在生态协同方面,OneVL 作为 XLA 架构的核心,是实现车与手机、AIoT 设备智能协同的底层技术支撑。例如,当用户说 "我要出门了",系统可以联动米家设备关闭灯光、空调,同步给小米汽车发送导航指令、调节车内温度,实现 "一句话触达全生态"。这种跨设备的无缝协同体验,正是小米生态系统的核心竞争力所在。
此外,OneVL 还为小米构建了一个跨场景的 AI 能力复用平台。通过统一的技术架构,小米可以在不同场景中快速部署和优化 AI 能力,大大降低了技术研发成本和周期。这种技术复用能力对于小米这样一个同时涉足手机、汽车、智能家居等多个领域的企业来说,具有极高的战略价值。
3.3 开源决策的深层动机分析
小米选择将 OneVL 全面开源,背后有着深思熟虑的战略考量,绝非简单的技术分享或 "慈善行为"。
构建生态护城河是小米开源 OneVL 的核心动机。小米试图将手机领域的开源生态打法完整复制到汽车行业,把汽车从单一的交通工具变成其庞大生态系统中一个可自我进化的 "移动智能节点"。通过开源降低技术使用门槛,小米希望吸引全球开发者共同优化自动驾驶算法,形成社区驱动的技术迭代飞轮,最终构建以小米技术标准为中心的开放生态壁垒。
降低行业研发成本,实为降低自身生态门槛。
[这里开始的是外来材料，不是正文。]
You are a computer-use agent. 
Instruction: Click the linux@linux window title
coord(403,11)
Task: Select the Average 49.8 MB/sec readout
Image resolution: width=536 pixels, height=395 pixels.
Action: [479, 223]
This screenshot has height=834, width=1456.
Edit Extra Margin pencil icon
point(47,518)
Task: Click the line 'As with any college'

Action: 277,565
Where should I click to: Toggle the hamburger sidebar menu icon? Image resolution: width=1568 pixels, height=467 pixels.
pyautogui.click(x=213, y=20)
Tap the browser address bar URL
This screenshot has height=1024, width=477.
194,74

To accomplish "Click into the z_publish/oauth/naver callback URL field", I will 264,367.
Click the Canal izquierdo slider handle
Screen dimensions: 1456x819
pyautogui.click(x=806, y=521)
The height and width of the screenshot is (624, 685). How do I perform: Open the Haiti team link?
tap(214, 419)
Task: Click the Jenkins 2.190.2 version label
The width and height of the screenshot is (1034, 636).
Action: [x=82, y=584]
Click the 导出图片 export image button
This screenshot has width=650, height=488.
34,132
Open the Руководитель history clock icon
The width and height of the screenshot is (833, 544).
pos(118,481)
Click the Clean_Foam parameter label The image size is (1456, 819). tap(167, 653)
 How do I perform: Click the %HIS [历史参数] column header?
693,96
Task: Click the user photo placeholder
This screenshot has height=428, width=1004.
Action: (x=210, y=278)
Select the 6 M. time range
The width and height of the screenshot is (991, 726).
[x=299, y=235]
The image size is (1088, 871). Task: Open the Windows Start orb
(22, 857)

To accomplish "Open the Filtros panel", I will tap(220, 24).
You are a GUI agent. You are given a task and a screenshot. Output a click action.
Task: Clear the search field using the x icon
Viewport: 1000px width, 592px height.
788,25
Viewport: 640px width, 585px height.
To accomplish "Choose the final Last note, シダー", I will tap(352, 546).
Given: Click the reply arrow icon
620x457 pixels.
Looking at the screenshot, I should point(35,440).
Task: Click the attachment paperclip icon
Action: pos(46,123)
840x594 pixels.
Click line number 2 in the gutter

通过开源,小米将自动驾驶大模型的研发成本部分 "社会化"。这种策略的巧妙之处在于,当整个行业都基于 OneVL 进行开发时,小米就成为了事实上的技术标准制定者,其在生态系统中的地位将得到极大巩固。
提升品牌影响力和技术话语权。在特斯拉 FSD、华为乾昆智驾等巨头纷纷通过闭源构建技术壁垒的当下,小米反其道而行之,选择完全开源,这种差异化策略能够快速提升品牌在全球自动驾驶领域的知名度和影响力。通过将前沿底层技术无偿贡献给整个行业,小米展现了技术领导者的姿态,有助于提升其在产业链中的地位。
加速技术迭代和创新。开源能够吸引全球最优秀的开发者参与到 OneVL 的改进和优化中来,这种众包式的研发模式往往能够产生超出预期的创新成果。对于小米而言,这意味着能够以更低的成本获得更快的技术进步。
3.4 开源带来的风险与应对策略
尽管开源策略带来了诸多好处,但也伴随着不可忽视的风险。
技术泄露风险是最直接的担忧。当核心技术完全公开后,竞争对手可以轻易获取小米的技术细节,这可能削弱小米的技术优势。对此,小米采取了多项应对措施:首先,通过持续的技术创新保持领先,确保即使技术被复制,也能通过快速迭代维持优势;其次,将最核心的商业机密和优化细节保留在闭源的产品实现中;最后,通过专利布局保护核心技术创新。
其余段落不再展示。